> Direction A:
In the guitar note classifier report, how many magnitude components from each 256-point FFT were kept?
> Direction B:
In the rows, from the first one through the line holding "center [1277, 80]." inclusive, change "Describe the element" to "Name the element" and return only those lines with everything else left as is.

— start Selected passage —

Bryan Davis

EEL 6814

11/01/2001

Project 1

Introduction

In this project we are trying to classify segments of a guitar waveform as the note that was played. The data was run through a 256-point FFT and only the first 50 magnitude components were retained. Each note contains 149 50-point segments, and there are 12 notes. We took two approaches in trying to design this classifier. The first was that we tried to leverage information about the input domain, which theoretically would help us better to filter out noise, and to create discriminant boundaries between the classes. The second method is to use powerful generic algorithms to analyze the data and generate the discriminant boundaries. In general, the neural networks discussed so far in this course fall into the later category. That is, they are powerful generic algorithms that do not depend upon the input domain. It turns out that any attempt we made to use out knowledge of the input domain to reduce the complexity of the data, only served to reduce the performance of our classifier.

The computer used for simulations is an Intel Celleron running at 433MHz using Matlab 5.2.

Classifier Design

The classifier is divided into three parts: the first consists of normalization and quantization; the second is the preprocessor, which reduces the dimensionality of the data; the third is the neural-network classifier, which classifies the data using an MLP.

Normalization and Quantization

In order to speed up the training of the MLP, it is often helpful to normalize the weights. This is especially important when using first order methods, and less important for second order methods. But second order methods often include first order terms, and these terms can become dominate in non-quadratic regions of the weight space, weight convergence is still speeded up by normalization.

— end Selected passage —
— start Source data —

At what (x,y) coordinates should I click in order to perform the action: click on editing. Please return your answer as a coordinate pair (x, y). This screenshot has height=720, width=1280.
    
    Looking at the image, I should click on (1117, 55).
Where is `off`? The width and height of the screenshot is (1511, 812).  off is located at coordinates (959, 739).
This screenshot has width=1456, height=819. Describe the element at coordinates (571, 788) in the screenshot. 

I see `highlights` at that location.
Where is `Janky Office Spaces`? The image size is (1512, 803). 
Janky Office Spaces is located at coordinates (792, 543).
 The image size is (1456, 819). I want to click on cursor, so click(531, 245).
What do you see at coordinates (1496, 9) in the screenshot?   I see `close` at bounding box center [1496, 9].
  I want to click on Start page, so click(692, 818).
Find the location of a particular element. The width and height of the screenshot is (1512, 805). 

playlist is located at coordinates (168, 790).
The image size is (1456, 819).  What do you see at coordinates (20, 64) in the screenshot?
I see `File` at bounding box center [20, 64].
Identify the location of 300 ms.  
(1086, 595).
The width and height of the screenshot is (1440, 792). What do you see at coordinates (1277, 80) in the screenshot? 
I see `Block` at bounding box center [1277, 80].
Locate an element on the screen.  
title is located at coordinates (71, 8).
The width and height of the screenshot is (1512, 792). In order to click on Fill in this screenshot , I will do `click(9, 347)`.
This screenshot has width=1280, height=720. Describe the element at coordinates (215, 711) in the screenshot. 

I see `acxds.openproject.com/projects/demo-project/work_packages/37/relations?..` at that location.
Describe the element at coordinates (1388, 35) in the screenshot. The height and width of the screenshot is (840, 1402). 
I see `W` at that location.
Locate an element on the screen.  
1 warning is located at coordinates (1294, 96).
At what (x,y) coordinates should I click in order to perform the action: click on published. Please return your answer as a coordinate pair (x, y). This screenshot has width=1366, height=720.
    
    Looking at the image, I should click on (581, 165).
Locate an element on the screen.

— end Source data —

> Written answer A:
The first 50 magnitude components were kept.

> Written answer B:
At what (x,y) coordinates should I click in order to perform the action: click on editing. Please return your answer as a coordinate pair (x, y). This screenshot has height=720, width=1280.
    
    Looking at the image, I should click on (1117, 55).
Where is `off`? The width and height of the screenshot is (1511, 812).  off is located at coordinates (959, 739).
This screenshot has width=1456, height=819. Name the element at coordinates (571, 788) in the screenshot. 

I see `highlights` at that location.
Where is `Janky Office Spaces`? The image size is (1512, 803). 
Janky Office Spaces is located at coordinates (792, 543).
 The image size is (1456, 819). I want to click on cursor, so click(531, 245).
What do you see at coordinates (1496, 9) in the screenshot?   I see `close` at bounding box center [1496, 9].
  I want to click on Start page, so click(692, 818).
Find the location of a particular element. The width and height of the screenshot is (1512, 805). 

playlist is located at coordinates (168, 790).
The image size is (1456, 819).  What do you see at coordinates (20, 64) in the screenshot?
I see `File` at bounding box center [20, 64].
Identify the location of 300 ms.  
(1086, 595).
The width and height of the screenshot is (1440, 792). What do you see at coordinates (1277, 80) in the screenshot? 
I see `Block` at bounding box center [1277, 80].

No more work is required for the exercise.